International flights rerouted
Some flights to Japan were halted or rerouted and air travellers were avoiding Tokyo for fear of radiation from an earthquake-stricken nuclear plant.
Deutsche Lufthansa said it was diverting flights away from Tokyo to Osaka and Nagoya, at least until the weekend. It said planes returning from Tokyo on Monday were not contaminated.
Air China said it had canceled flights to Tokyo from Beijing and Shanghai, mainly due to lack of operational capacity at some airports.
US aviation authorities said they were prepared to take action, including rerouting flights to Japan, if the nuclear crisis worsened.
Other governments, including Britain, Italy and the Netherlands, issued travel warnings.
Survivors found four days after quake
Aid workers and search teams from across the world joined 100,000 Japanese soldiers in a massive relief push in the tsunami-hit areas.

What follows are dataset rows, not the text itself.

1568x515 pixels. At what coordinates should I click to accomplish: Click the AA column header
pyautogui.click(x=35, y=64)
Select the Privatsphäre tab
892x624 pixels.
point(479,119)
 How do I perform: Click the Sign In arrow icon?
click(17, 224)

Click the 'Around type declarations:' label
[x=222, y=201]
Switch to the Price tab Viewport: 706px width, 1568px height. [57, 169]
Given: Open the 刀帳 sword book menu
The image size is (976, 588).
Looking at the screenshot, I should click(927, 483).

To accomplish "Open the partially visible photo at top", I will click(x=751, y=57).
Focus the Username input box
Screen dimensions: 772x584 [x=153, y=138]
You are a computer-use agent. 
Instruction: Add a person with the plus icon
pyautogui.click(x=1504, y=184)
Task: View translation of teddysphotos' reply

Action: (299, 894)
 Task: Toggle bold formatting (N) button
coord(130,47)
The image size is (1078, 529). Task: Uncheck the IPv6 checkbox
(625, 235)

In a rare piece of good news, rescuers pulled two survivors, an elderly woman and a man, from underneath the rubble, four days after the earthquake, public broadcaster NHK reported.
But millions have been left without water, electricity, fuel or enough food and hundreds of thousands more are homeless and facing harsh conditions with freezing temperatures overnight, with snow and rain forecast.
The devastation in tsunami-hit areas such as Sendai city is absolute.
At the once-bustling regional airport, small planes jutted out at awkward angles from thick mud amid the wreckage of clusters of wooden beachfront houses that were splintered into flotsam in an instant by the waves.
The machinery of modern life has been crumpled almost beyond recognition as far as the eye can see - cars are stuck incongruously into the few remaining structures or balanced on top of wrecked homes.